What is being asked: Present every line of the data below as a JSON list of strings, one string per line, leaving out blank lines.

Supplied records:
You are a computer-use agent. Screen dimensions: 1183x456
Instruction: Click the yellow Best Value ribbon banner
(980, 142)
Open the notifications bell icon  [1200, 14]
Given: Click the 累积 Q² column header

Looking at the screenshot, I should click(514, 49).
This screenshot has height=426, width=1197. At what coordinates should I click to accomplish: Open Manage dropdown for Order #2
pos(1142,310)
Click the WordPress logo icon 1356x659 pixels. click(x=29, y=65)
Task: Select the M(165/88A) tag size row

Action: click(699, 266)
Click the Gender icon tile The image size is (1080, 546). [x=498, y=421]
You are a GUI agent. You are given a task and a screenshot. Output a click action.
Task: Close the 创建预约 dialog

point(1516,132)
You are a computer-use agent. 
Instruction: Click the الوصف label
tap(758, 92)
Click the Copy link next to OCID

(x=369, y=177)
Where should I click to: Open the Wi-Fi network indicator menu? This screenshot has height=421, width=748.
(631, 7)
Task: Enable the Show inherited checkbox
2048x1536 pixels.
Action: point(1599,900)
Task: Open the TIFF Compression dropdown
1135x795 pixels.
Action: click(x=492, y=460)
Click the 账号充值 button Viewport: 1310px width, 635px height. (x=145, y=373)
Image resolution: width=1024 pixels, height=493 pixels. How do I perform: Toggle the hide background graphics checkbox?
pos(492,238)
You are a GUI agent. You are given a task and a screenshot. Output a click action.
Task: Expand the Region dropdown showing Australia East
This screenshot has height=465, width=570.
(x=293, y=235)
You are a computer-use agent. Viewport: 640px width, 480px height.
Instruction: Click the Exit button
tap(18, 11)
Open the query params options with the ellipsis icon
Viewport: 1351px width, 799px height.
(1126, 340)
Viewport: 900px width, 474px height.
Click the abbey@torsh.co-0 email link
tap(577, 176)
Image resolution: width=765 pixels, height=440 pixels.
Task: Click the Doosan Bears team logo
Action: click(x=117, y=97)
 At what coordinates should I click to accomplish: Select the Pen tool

Solution to the exercise:
[
  "You are a computer-use agent. Screen dimensions: 1183x456",
  "Instruction: Click the yellow Best Value ribbon banner",
  "(980, 142)",
  "Open the notifications bell icon  [1200, 14]",
  "Given: Click the 累积 Q² column header",
  "Looking at the screenshot, I should click(514, 49).",
  "This screenshot has height=426, width=1197. At what coordinates should I click to accomplish: Open Manage dropdown for Order #2",
  "pos(1142,310)",
  "Click the WordPress logo icon 1356x659 pixels. click(x=29, y=65)",
  "Task: Select the M(165/88A) tag size row",
  "Action: click(699, 266)",
  "Click the Gender icon tile The image size is (1080, 546). [x=498, y=421]",
  "You are a GUI agent. You are given a task and a screenshot. Output a click action.",
  "Task: Close the 创建预约 dialog",
  "point(1516,132)",
  "You are a computer-use agent. ",
  "Instruction: Click the الوصف label",
  "tap(758, 92)",
  "Click the Copy link next to OCID",
  "(x=369, y=177)",
  "Where should I click to: Open the Wi-Fi network indicator menu? This screenshot has height=421, width=748.",
  "(631, 7)",
  "Task: Enable the Show inherited checkbox",
  "2048x1536 pixels.",
  "Action: point(1599,900)",
  "Task: Open the TIFF Compression dropdown",
  "1135x795 pixels.",
  "Action: click(x=492, y=460)",
  "Click the 账号充值 button Viewport: 1310px width, 635px height. (x=145, y=373)",
  "Image resolution: width=1024 pixels, height=493 pixels. How do I perform: Toggle the hide background graphics checkbox?",
  "pos(492,238)",
  "You are a GUI agent. You are given a task and a screenshot. Output a click action.",
  "Task: Expand the Region dropdown showing Australia East",
  "This screenshot has height=465, width=570.",
  "(x=293, y=235)",
  "You are a computer-use agent. Viewport: 640px width, 480px height.",
  "Instruction: Click the Exit button",
  "tap(18, 11)",
  "Open the query params options with the ellipsis icon",
  "Viewport: 1351px width, 799px height.",
  "(1126, 340)",
  "Viewport: 900px width, 474px height.",
  "Click the abbey@torsh.co-0 email link",
  "tap(577, 176)",
  "Image resolution: width=765 pixels, height=440 pixels.",
  "Task: Click the Doosan Bears team logo",
  "Action: click(x=117, y=97)",
  " At what coordinates should I click to accomplish: Select the Pen tool"
]